TPPの案文が2015(平成27)年11月5日に公開された。翌日の読売・朝日・日経とも、TPPの案文公開自体には、言及していたように思う。しかし、TPPの影響を予測する上で、各紙の記事は、(少なくとも私の専門に係る犯罪予防分野については、)当てになるものではない。調査報道の充実を望みたいところであるが、記者の怠惰と商業主義、読者の見識、ブログという(一見)競合するメディアの存在という三者の関わり合いを考慮すれば、無理筋であろう※1。
唐突な話になるが、私は、11月5日のTPP案文公開が『エコノミスト』誌の二本の矢のうちの「11.5」を示すとは思わない。イギリスの『エコノミスト』誌の『2015 世界はこうなる The World in 2015』(amazon.co.jpへのリンク)表紙には、二本の矢が右下に描かれている。一本には「11.5」、もう一本には「11.3」の数字が記されている。「11.3」は、イギリス式※2に読むと3月11日であり、東日本大震災を想起させる。二本の矢が日本列島に擬せられた島に刺さっているように見えることや、「矢」という表現が「アベノミクスの三本の矢」を連想させることから、日本語の陰謀論コミュニティ界隈では、これら二本の矢は、日本に対する攻撃を示唆するものではないかとみなされてきた。

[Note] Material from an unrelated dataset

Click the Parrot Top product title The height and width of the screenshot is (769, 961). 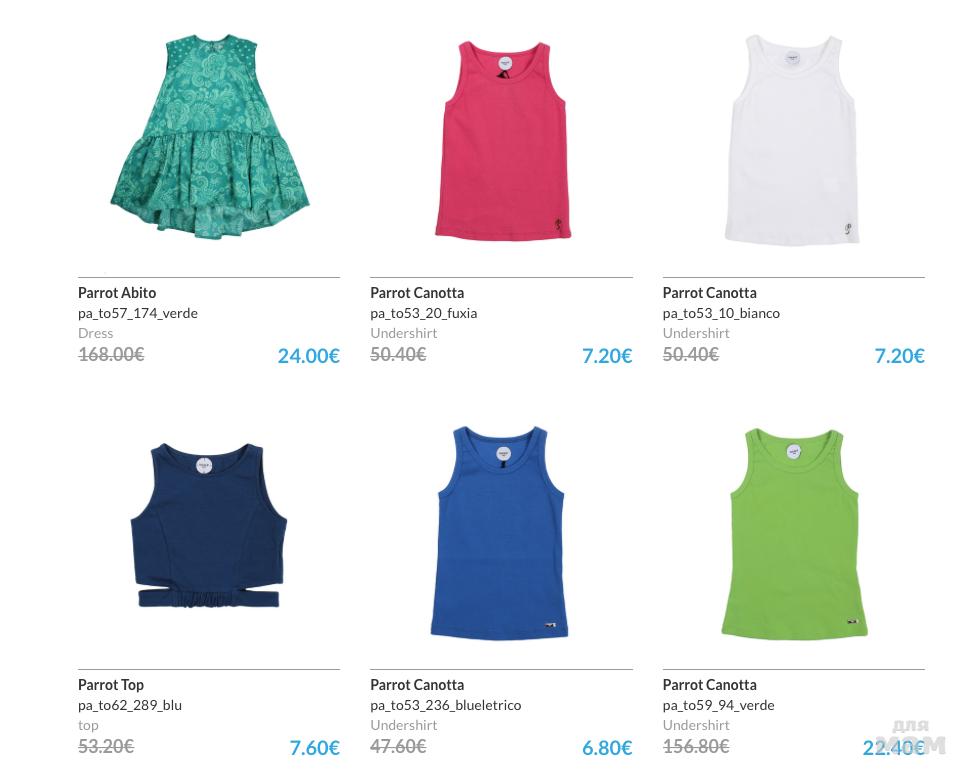pos(111,685)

陰謀論者たちの懸念にもかかわらず、『エコノミスト』誌の「預言※3」が日本国内で実現したと解釈することは、かなりの無理筋である。まず、今年の3月11日、5月11日、11月3日のいずれにも、われわれ一般人の目に分かるだけの破局的な出来事は、ひとつも生じていない。すると、まず、「11.3」の解釈が問題となる。では、「11.3」が東日本大震災であると解釈しよう。すると、「11.5」は、東日本大震災と釣り合うだけの出来事でなければならなくなる。しかし、東日本大震災に匹敵するだけの出来事は、11月5日にも、5月11日にも生じていない。さらに、「11.3」が3月11日であると解釈した以上、「11.5」は、5月11日でなければならなくなる。以上の整理から、対になる出来事が生じていないがゆえに「11.5」は失敗したとみなすことが、最も筋の良い解釈となる。
このような私の主張は、再帰的な観点から、その論拠の正否にかかわらず、「11.5」は呪術ではないかという恐れを抱く人々に対する解呪作用を持つので、呪術の世界のルールからすれば、厄介なものである。「私には何も生じていないように見えるから、お前の呪術は失敗した」という主張は、呪術をかけた側からすると、一種の悪魔の証明となる。この呪詛返しに対抗するために、術者は、何かの出来事が生じたことを論駁しなければならなくなるが、この作業は、術者がただの人間に過ぎないことを暴露する契機となりかねない。術者は、その術中に陥った他人が枯れススキを勝手に幽霊と見誤ることを期待している。私のここでの主張は、いわば、『オズの魔法使い』でドロシーが幕を開けたような効果を引き起こすのである(ネタバレ失礼)。
現在の世の中における「預言=大がかりな呪術」は、準備に要する労力の割※4に大きな影響力を発揮してくれない。これに対して、呪詛返しの効果は、呪詛返しを執り行った人物の影響力にも影響されるが、しかしなお、誰によるものであっても、最小の労力で最大の効果が発揮されかねないものである。現代は、五島勉氏が『ノストラダムスの大予言』を世に問うた当時から見れば、誰もが気軽に反論をネットで流布させることが可能になっている。1999年を無事に越えた現在は、大がかりな呪術を営む者にとって、確実に生き辛い世の中になっている。その反面、小グループによる呪術が個人に届き易くなっているという点には、注意が必要である。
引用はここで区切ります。